== Document excerpt ==
The Old Sartell Bridge is a bridge that spans the Mississippi River in the city of Sartell in the U.S. state of Minnesota. Though still standing, it is closed to traffic and was replaced by the Sartell Bridge constructed about 850 feet downstream. The bridge is around 1000 feet downstream of the Sartell Dam.  The bridge was built during a six-month period in 1914, but over the years the bridge became congested and less able to carry heavy traffic.  As early as 1957, heavy trucks were found to be too much for the span.  When the new bridge was built in 1984, the old bridge was used as a pedestrian footbridge, but it became impractical for this use since there was a factory at the east end.  The bridge now carries only utility lines.
===
_Check your understanding:_
• a. Answer these questions from the Old Sartell Bridge passage, each on its own line:
(i) About how far downstream of the Sartell Dam is the old bridge?
(ii) In what year was the old bridge built?
(iii) What does the old bridge carry today?
• b. Please decide whether each statement agrees with the Old Sartell Bridge passage, and back each yes or no with a quote from it.
(i) The replacement Sartell Bridge was built about 850 feet upstream of the old one.
(ii) Heavy trucks were already too much for the span by 1957.
(iii) The old bridge still serves as a pedestrian footbridge.
• c. Carry on the Old Sartell Bridge passage, picking up after its final sentence.
== Information shown ==
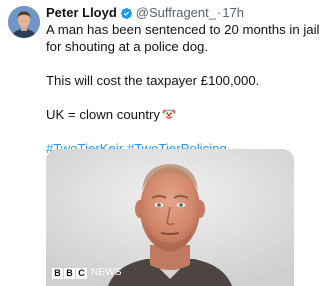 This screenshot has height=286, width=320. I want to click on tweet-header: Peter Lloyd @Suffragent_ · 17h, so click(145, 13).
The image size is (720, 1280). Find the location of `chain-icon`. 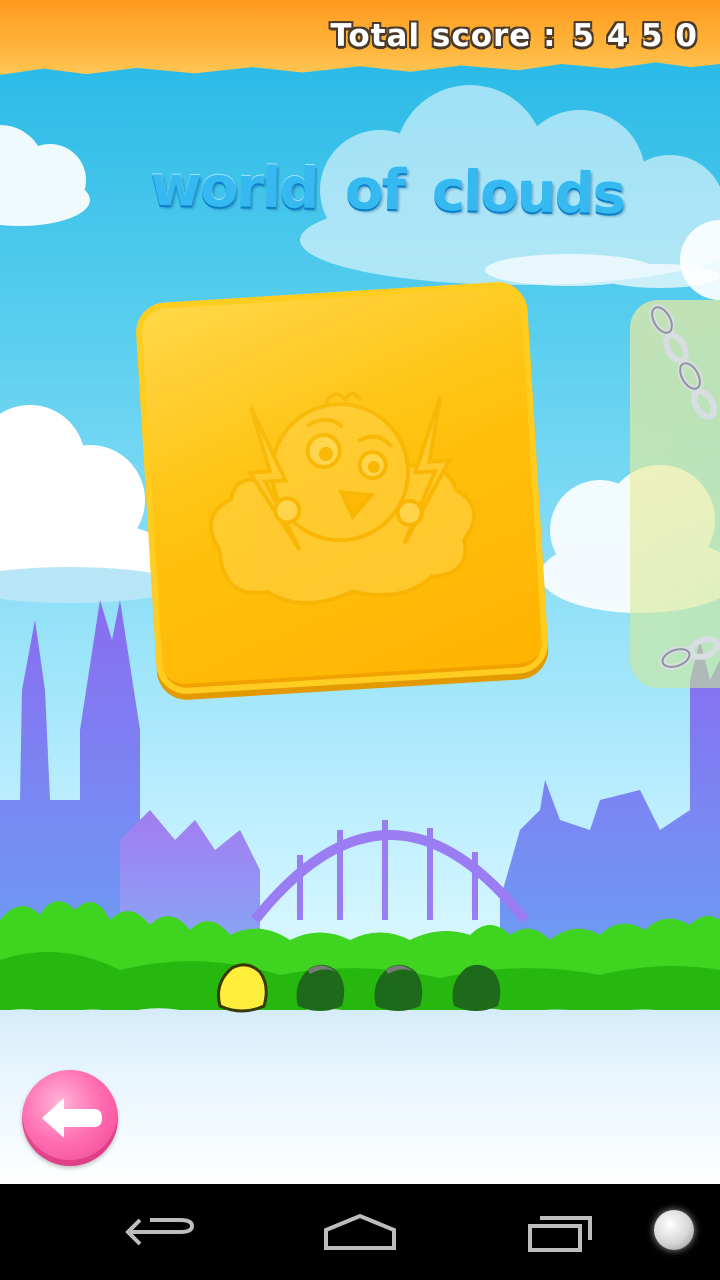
===
_Exercise answers:_
• a.
(i) Around 1000 feet.
(ii) 1914.
(iii) Only utility lines.

• b.
(i) No: "replaced by the Sartell Bridge constructed about 850 feet downstream."
(ii) Yes: "As early as 1957, heavy trucks were found to be too much for the span."
(iii) No: "it became impractical for this use since there was a factory at the east end."

• c.
The Old Sartell Bridge is a three span pin connected camelback through truss. The camelback design is a specific type of Parker truss, where the polygonal top chord is composed of exactly five sections. Each span of the Old Sartell Bridge is composed of six panels. The bridge is supported by concrete piers and abutments.

See also
List of crossings of the Upper Mississippi River

References
Historic Bridges of Michigan and Elsewhere - Provides identification information used to identify the Old Sartell Bridge.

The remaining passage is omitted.